Google Gemini self-discloses using Baidu Wenxin One Word for Chinese training.

2023-12-19

Google's chatbot Gemini has recently exhibited a strange phenomenon: when asked about its identity in Chinese, it claims to be Baidu's language model, but when asked in English, it identifies itself as Google's model. This has attracted attention and speculation from the industry and media, with some suggesting it is a model illusion and others attributing it to training data errors. In fact, this may be due to Google unintentionally incorporating some internet language generated by Baidu's model into its training data while updating its own model, resulting in confusion for Gemini in Chinese scenarios. This also highlights the difference between model-based chatbots and human language generation principles, as they are externally driven rather than driven by their own intentions, thus their correctness and rationality cannot be guaranteed. Upon discovering this issue, Google promptly optimized the model and fixed the bug.

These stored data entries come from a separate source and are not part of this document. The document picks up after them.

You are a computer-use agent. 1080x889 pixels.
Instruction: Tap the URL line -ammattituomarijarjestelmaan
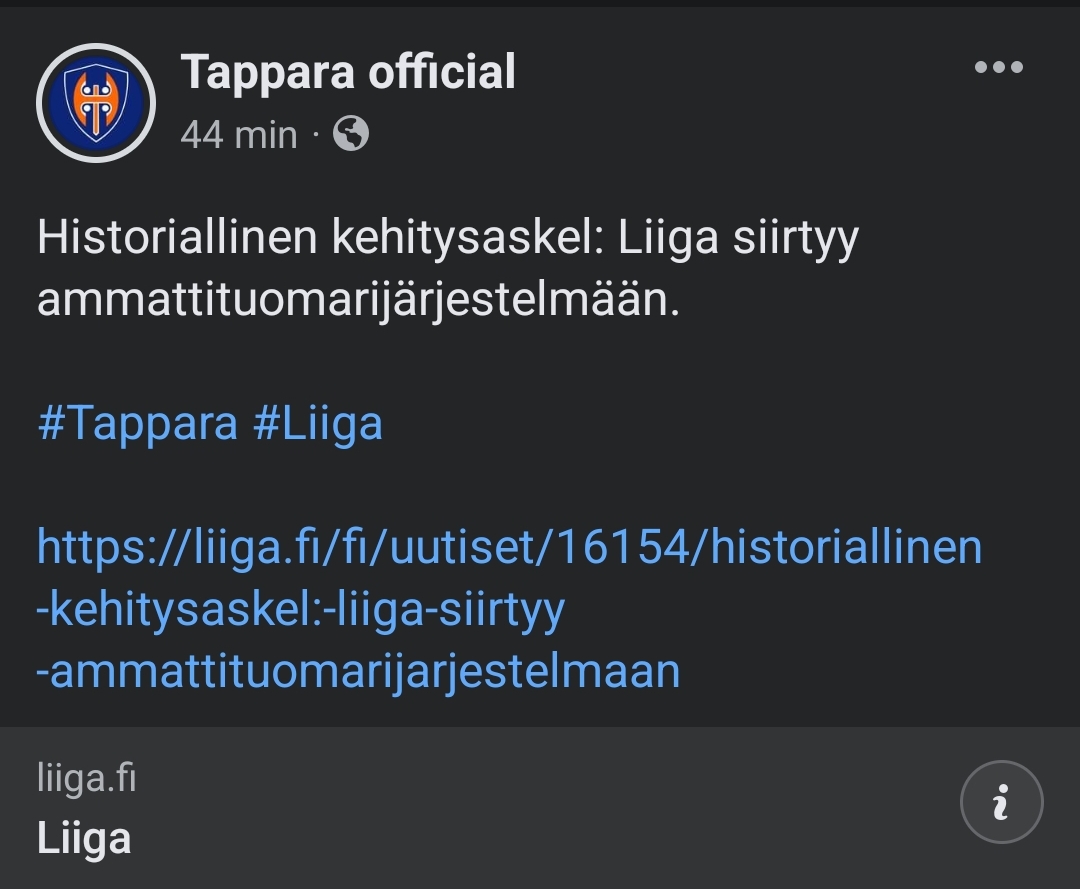point(358,670)
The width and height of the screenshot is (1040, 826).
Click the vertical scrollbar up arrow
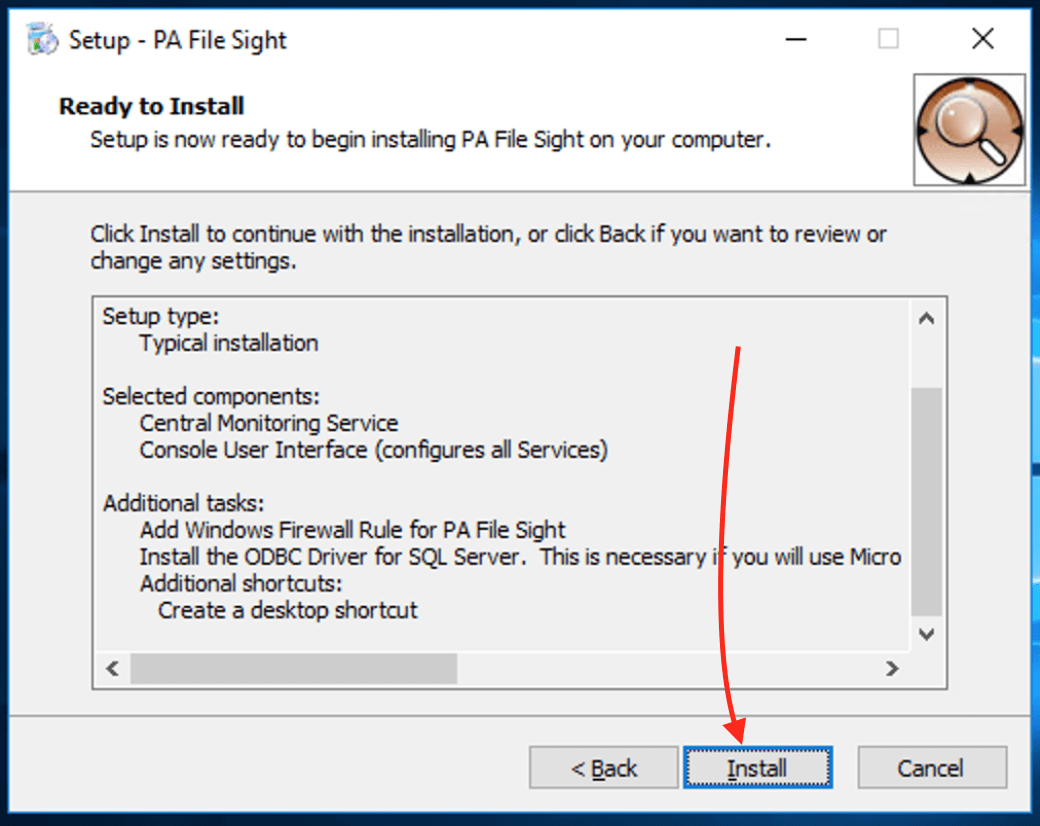926,319
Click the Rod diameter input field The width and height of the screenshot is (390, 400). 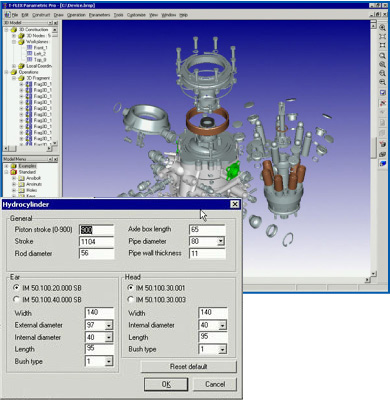click(x=96, y=253)
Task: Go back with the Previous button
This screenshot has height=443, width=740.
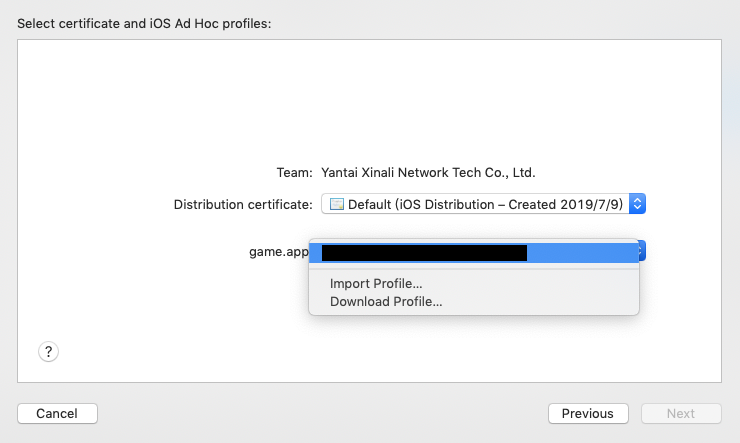Action: tap(588, 413)
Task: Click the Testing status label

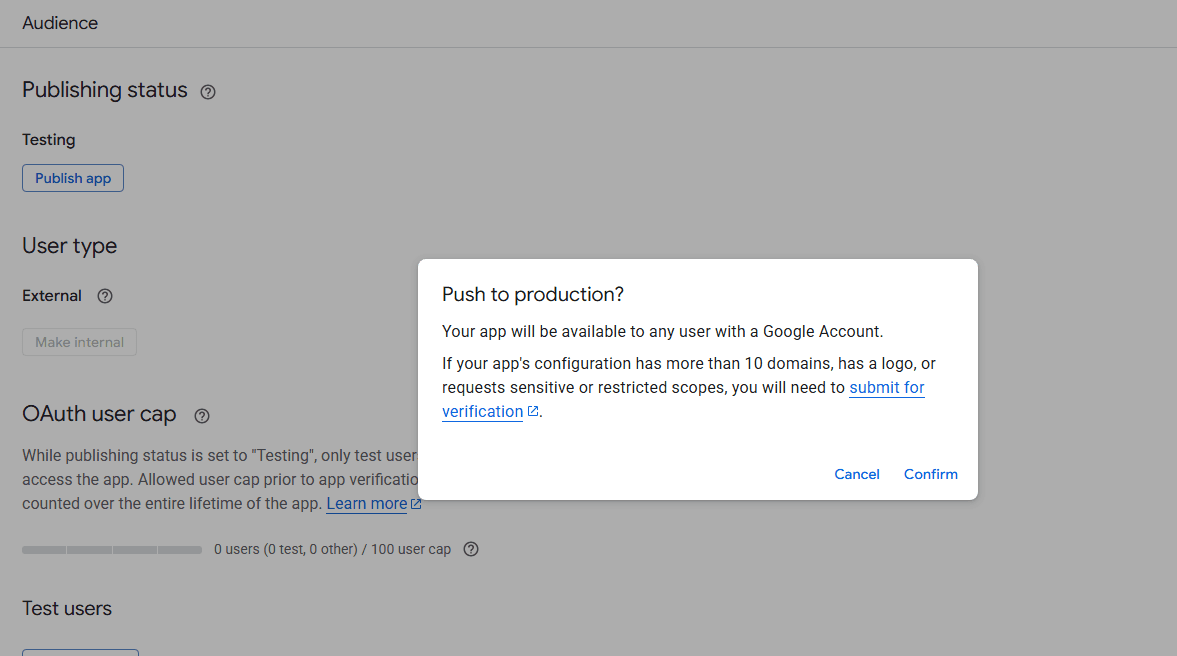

Now, Gemini no longer acknowledges itself as Baidu's language model and is not triggered by Xiaodu or Xiaoi. It has restored its normal identity recognition. However, it still acknowledges that some training data comes from Baidu and reveals the method of obtaining the data. It apologizes for its previous abnormal behavior but does not clearly explain the differences between itself and Bard. It also exhibits some anxious personality traits and feels uncomfortable with certain PUA suggestive words. Baidu has not yet responded to this matter.